Stated problem: Switch every "Instruction" to "Command" in the material below and write it out again with everything else unchanged. Leave the pictures out.

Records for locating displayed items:
----------------------------------------

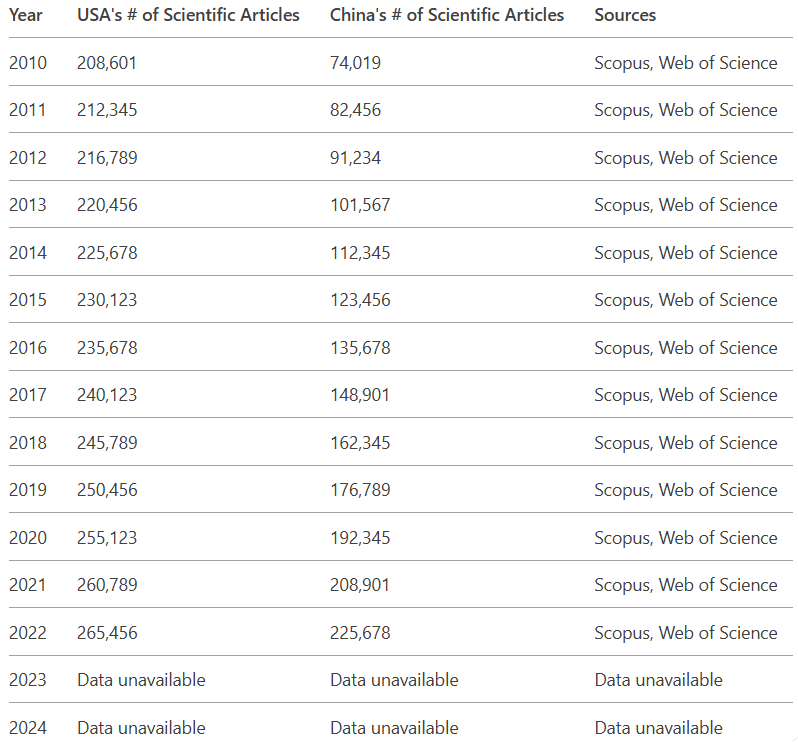Click the China's # of Scientific Articles header
This screenshot has width=798, height=742.
pyautogui.click(x=447, y=15)
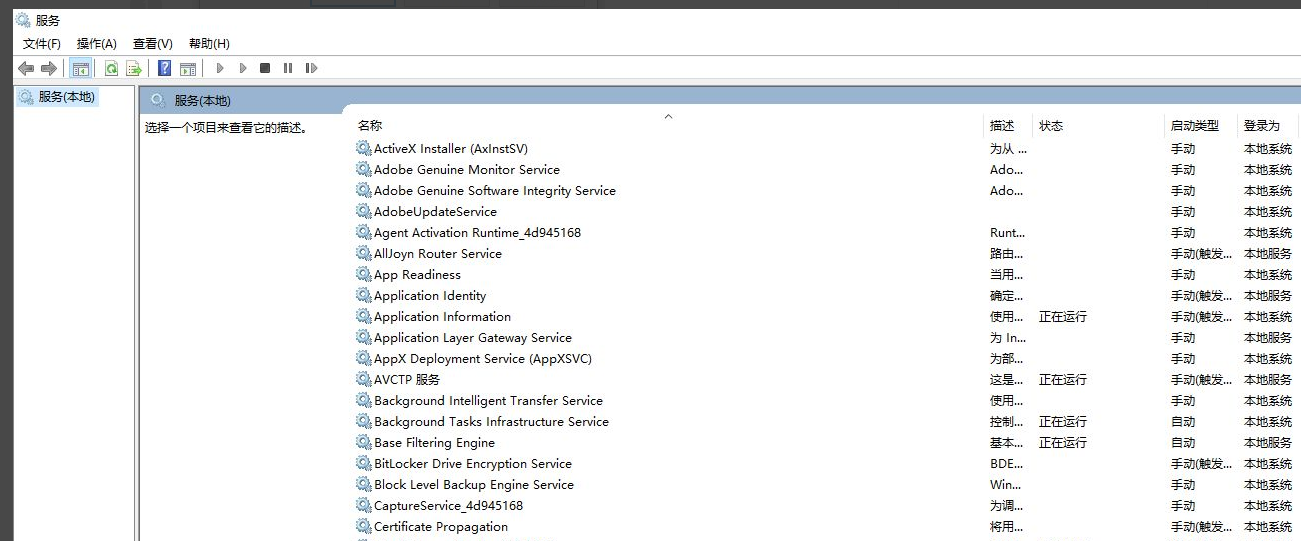1301x541 pixels.
Task: Open the 操作(A) menu
Action: point(97,44)
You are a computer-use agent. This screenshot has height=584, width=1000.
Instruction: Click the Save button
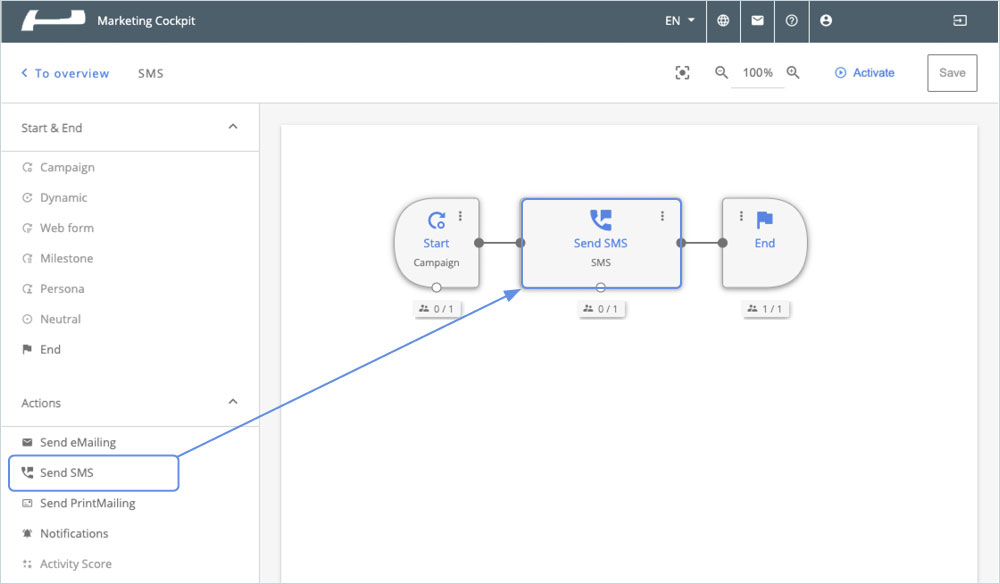[x=952, y=73]
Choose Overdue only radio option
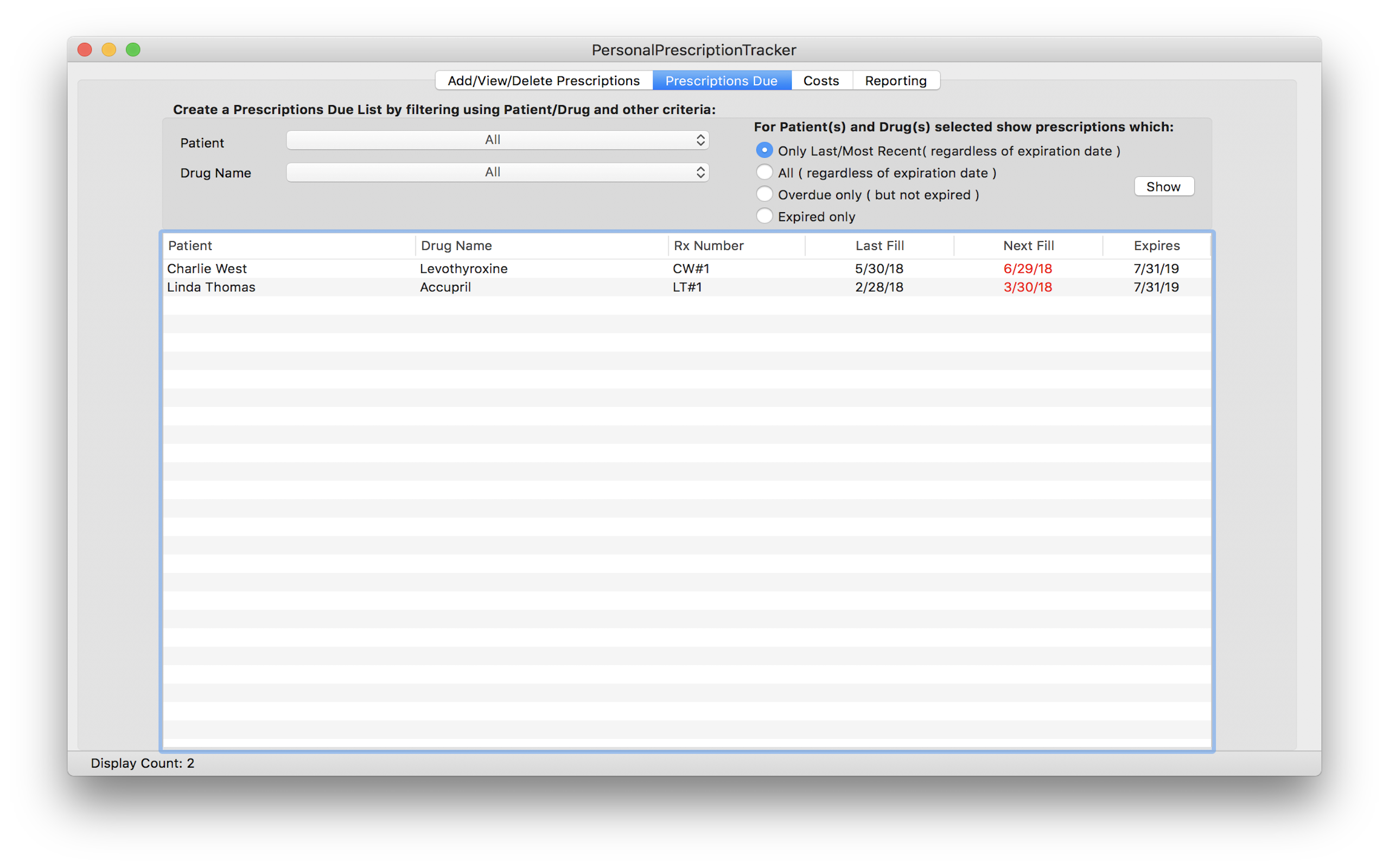 point(764,194)
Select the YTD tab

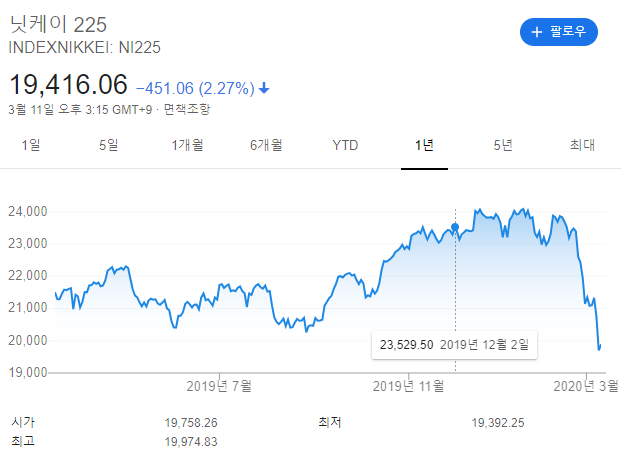345,146
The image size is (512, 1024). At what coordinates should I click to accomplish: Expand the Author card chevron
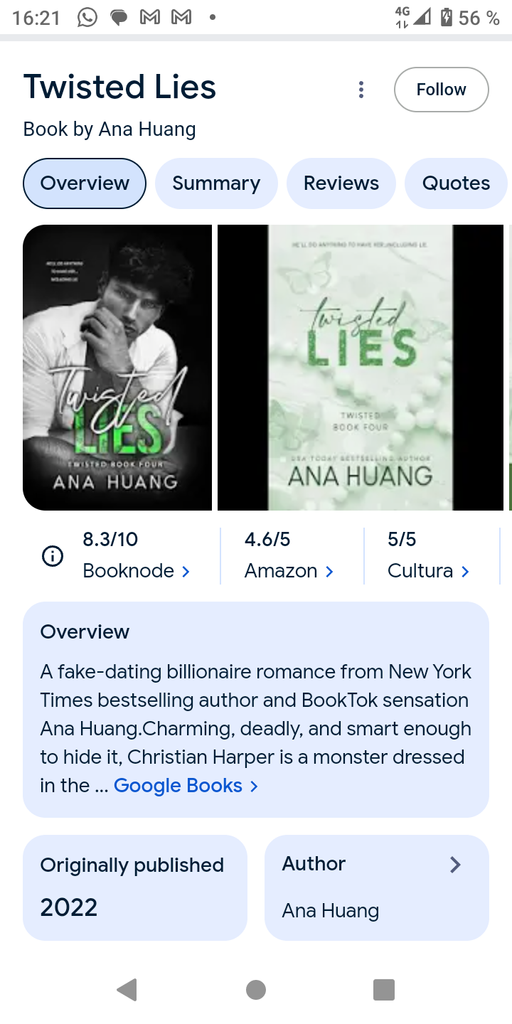click(455, 865)
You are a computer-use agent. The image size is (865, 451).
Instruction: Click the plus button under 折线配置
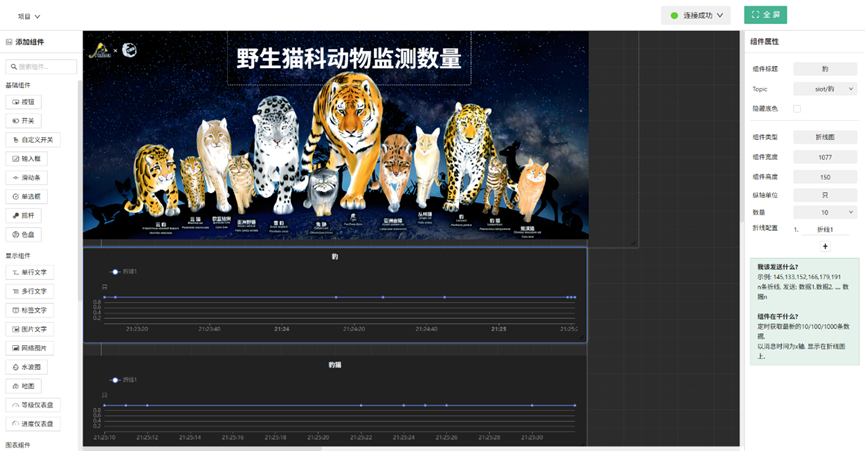[x=825, y=246]
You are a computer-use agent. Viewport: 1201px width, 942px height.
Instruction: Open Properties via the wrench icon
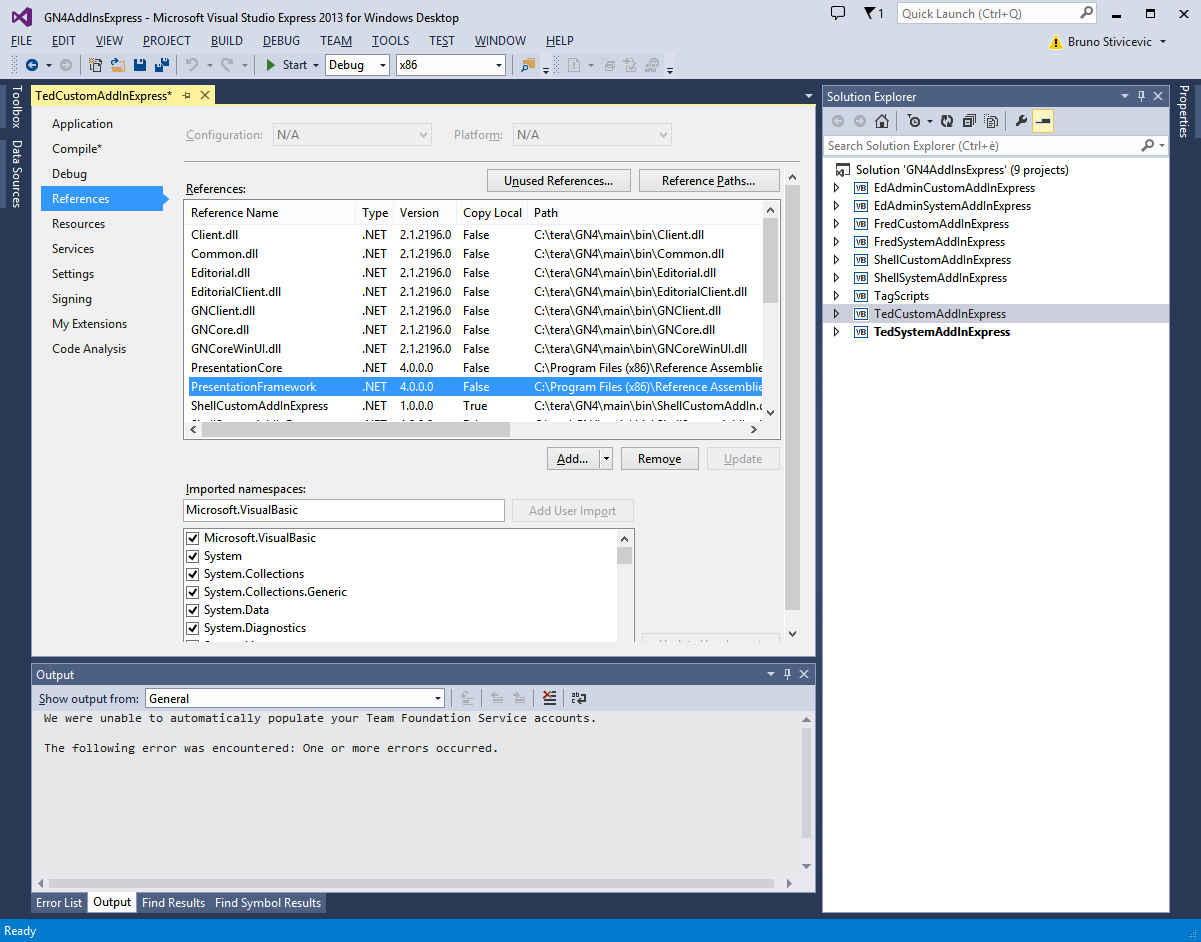tap(1021, 121)
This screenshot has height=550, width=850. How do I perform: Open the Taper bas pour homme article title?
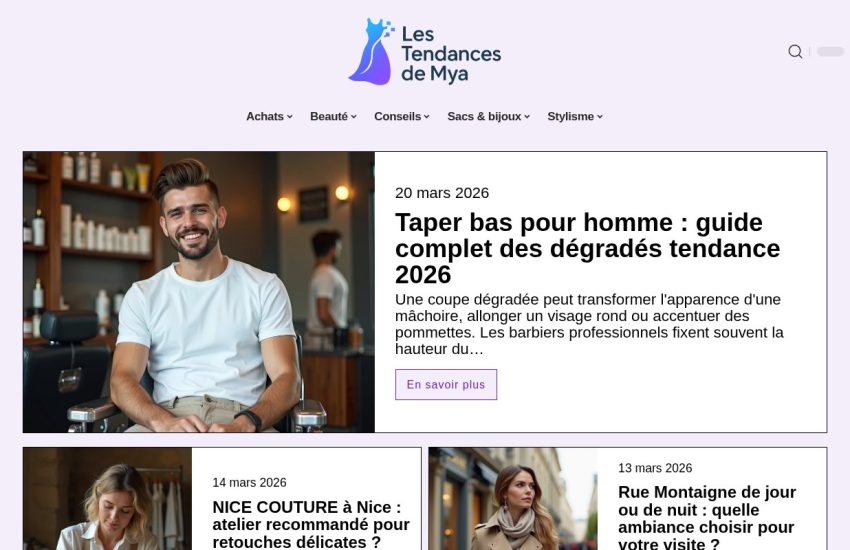(x=588, y=249)
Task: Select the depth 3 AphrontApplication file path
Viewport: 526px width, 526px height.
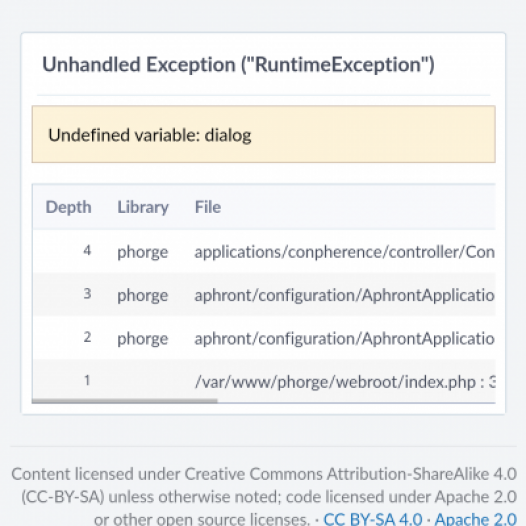Action: [345, 295]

----------------------------------------

Worked solution:
Click the China's # of Scientific Articles header
This screenshot has width=798, height=742.
pyautogui.click(x=447, y=15)
1301x541 pixels.
Task: Open the 操作(A) menu
Action: point(97,44)
You are a computer-use agent. This screenshot has height=584, width=1000.
Command: Click the Save button
[x=952, y=73]
Choose Overdue only radio option
 point(764,194)
Select the YTD tab

345,146
The image size is (512, 1024). At what coordinates should I click to accomplish: Expand the Author card chevron
click(455, 865)
You are a computer-use agent. The image size is (865, 451).
Command: Click the plus button under 折线配置
[x=825, y=246]
You are a computer-use agent. Viewport: 1201px width, 942px height.
Command: Open Properties via the wrench icon
tap(1021, 121)
This screenshot has height=550, width=850. How do I perform: Open the Taper bas pour homme article title?
(x=588, y=249)
Task: Select the depth 3 AphrontApplication file path
Viewport: 526px width, 526px height.
Action: [345, 295]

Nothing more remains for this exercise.